Mr Hinx’s Midnight Blue Suit in Spectre


When Dave Bautista’s Mr Hinx is introduced in Spectre at a SPECTRE meeting, he is dressed the part of a classic henchman in a midnight blue suit and dark shirt. The dark suit and dark shirt is a classic bad-guy look, and with Hinx’s large frame it recalls the look of a more legitimate occupation: a nightclub bouncer. Hinx’s bespoke suit from London’s Timothy Everest is considerably finer than that typically worn by bouncers, but the effect is the same. No matter how fine the suit, matching a dark shirt with a dark suit will always lack a certain sophistication in exchange for looking bad and tough, but Hinx does the all-dark look as well as one possibly could.
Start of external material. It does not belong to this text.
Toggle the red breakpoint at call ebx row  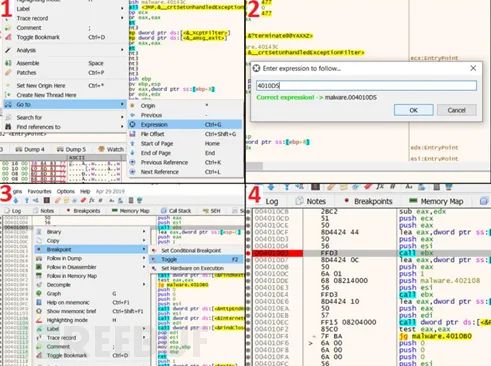248,253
Despite the overwhelmingly dark outfit, Hinx is meant to be a refined henchman. A three-piece suit gives an air of sophistication over a standard two-piece suit, showing Hinx as a man who cares about the way he dresses. While the suit looks black on screen, costume designer Jany Temime chose midnight blue for this suit instead of black. Midnight blue is really blue-black and can look blacker than black under artificial light. Since we only see Hinx wearing this suit only at night, and the film has a yellow tint over it, the suit looks completely black on screen. Midnight blue may have been chosen either because it shows Hinx prefers to wear something more interesting than a flat black suit, or it may have been chosen considering the yellow tint of the film so Hinx’s suit looks blacker and more menacing than the other men dressed in black. Many of the black suits that the other men wear in the meeting scene look more brown due to the film’s yellow tint.

Since Dave Bautista is a well-built, muscular man, Timothy Everest had to work hard to fit him well. The button two jacket is tailored in an English fashion with straight shoulders on the natural shoulder line and roped sleeve heads for an elegant silhouette. The body is elegantly shaped with a fully chest and a suppressed waist, and the stiff structure inside the jacket means that the shape and silhouette are still present even when Hinx wears the jacket open. The jacket is detailed with double vents, slanted flap pockets and four buttons on each cuff. The suit’s buttons are black horn. The cut is the same as Hinx’s light brown suit that he wears later in Spectre.

The suit’s waistcoat has six buttons with five to button, spaced apart on the tall 6’6″/198 cm Bautista. The bottom button is placed on the cutaway portion of the bottom of the waistcoat so it cannot button. Hinx’s suit trousers are cut with a flat front and tapered legs. The trousers most likely match the trousers of the brown suit with slide-buckle side-adjusters, slanted side pockets, one rear button-through pocket on the right and plain hems.

The shirt is most likely black because it doesn’t have the same cool tone that the suit has, although the shirt could be midnight blue to match the suit. A black shirt with a midnight blue suit has a similar effect to a midnight blue dinner suit with black trimmings. The different materials means there is less of a possibility that the two close colours will clash. The shirt has a spread collar and button cuffs. The tie has gold pindots on either a black or navy ground. Hinx ties it dimpled in a four-in-hand knot.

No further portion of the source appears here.